[Records supplied — start]
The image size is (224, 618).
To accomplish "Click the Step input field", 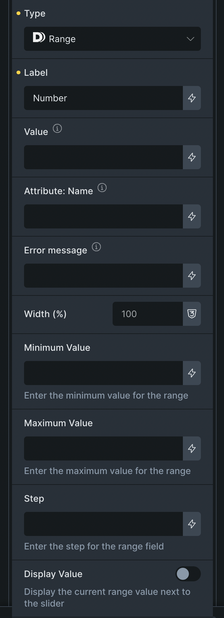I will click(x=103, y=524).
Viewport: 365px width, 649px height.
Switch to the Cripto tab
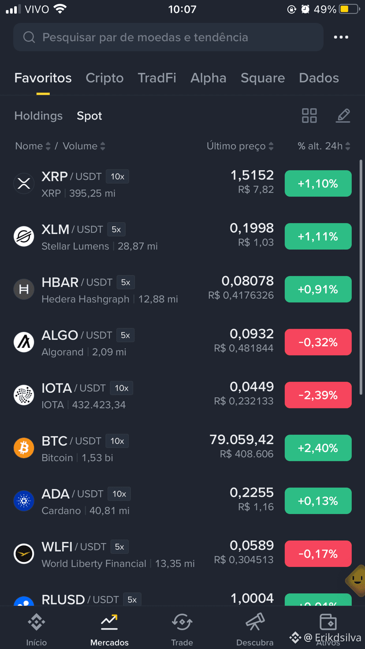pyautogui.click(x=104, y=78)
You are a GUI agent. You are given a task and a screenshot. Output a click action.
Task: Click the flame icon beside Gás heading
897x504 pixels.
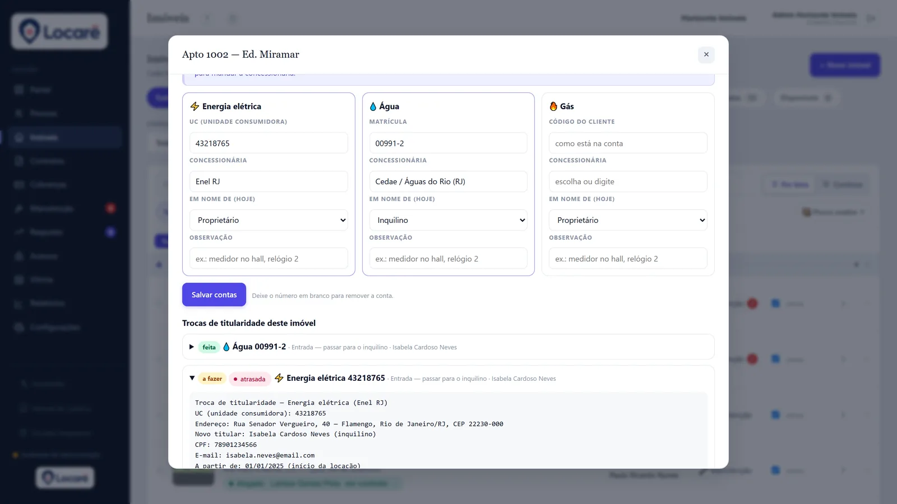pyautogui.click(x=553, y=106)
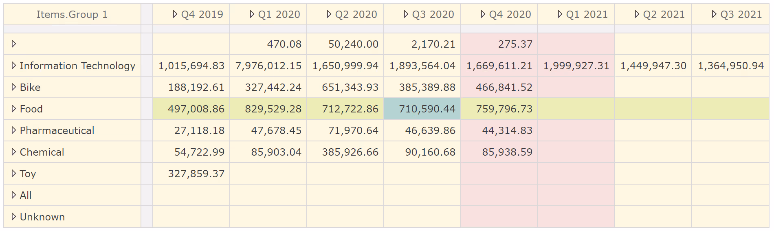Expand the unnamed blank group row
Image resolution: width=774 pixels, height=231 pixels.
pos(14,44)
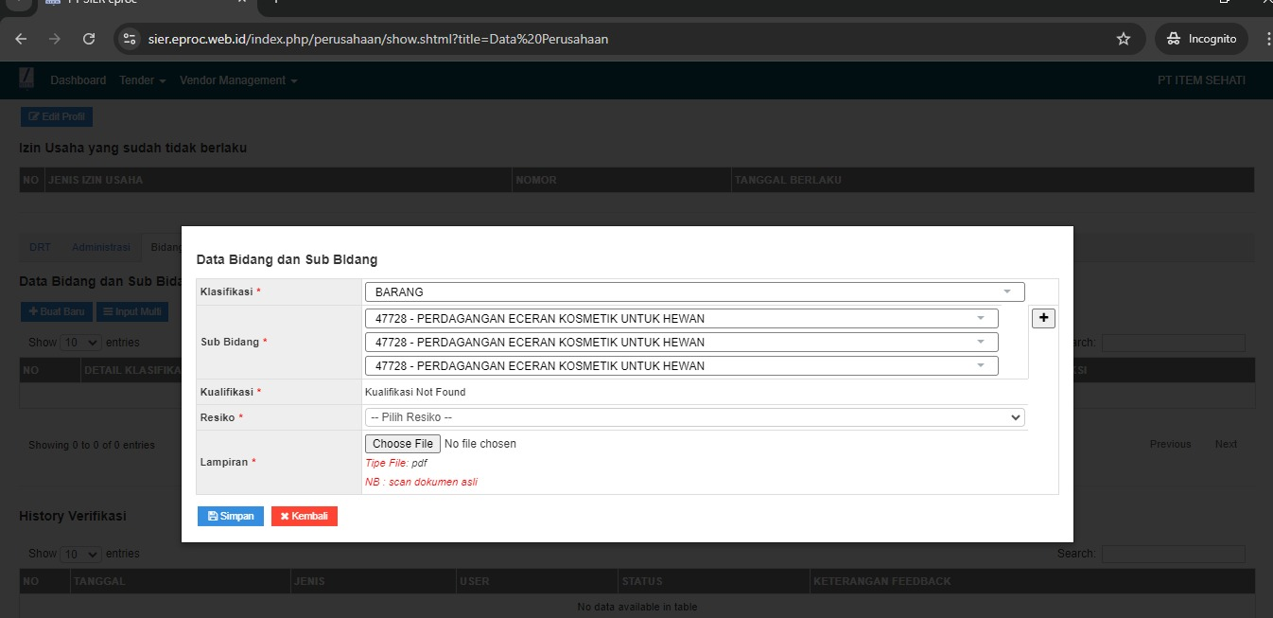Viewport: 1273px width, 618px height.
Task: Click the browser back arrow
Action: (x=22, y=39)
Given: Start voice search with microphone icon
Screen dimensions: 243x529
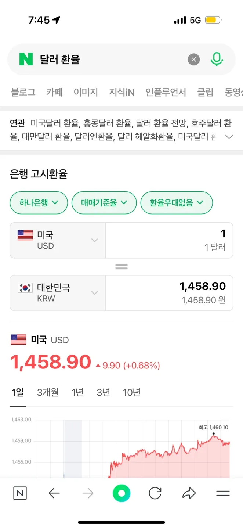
[Records supplied — finish]
[Records supplied — start]
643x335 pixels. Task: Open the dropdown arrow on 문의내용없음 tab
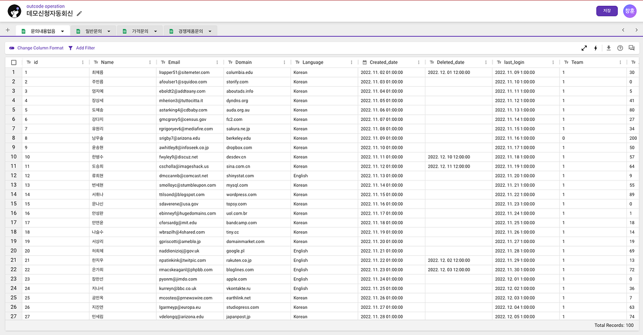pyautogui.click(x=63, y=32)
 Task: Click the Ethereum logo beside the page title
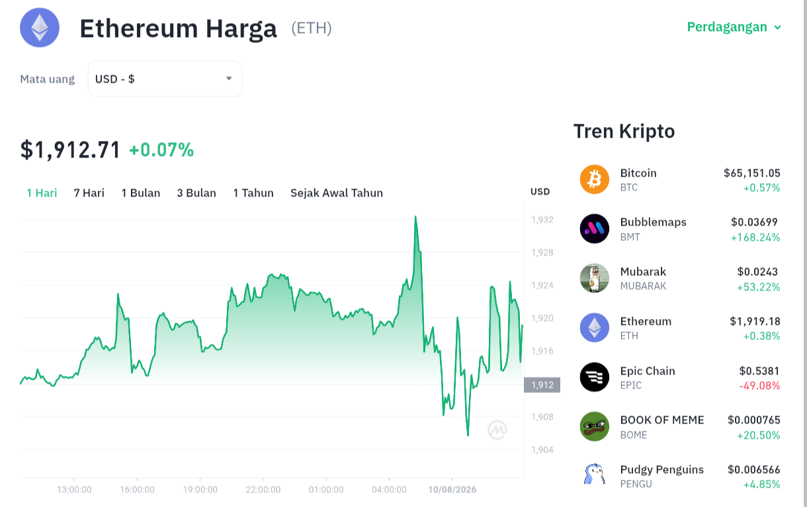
[Records supplied — finish]
* _Task goal_: Gather, from the listing above, every line carrying the word "icon".

* _Reply to the exercise_:
Task: Click the flame icon beside Gás heading
Given: Start voice search with microphone icon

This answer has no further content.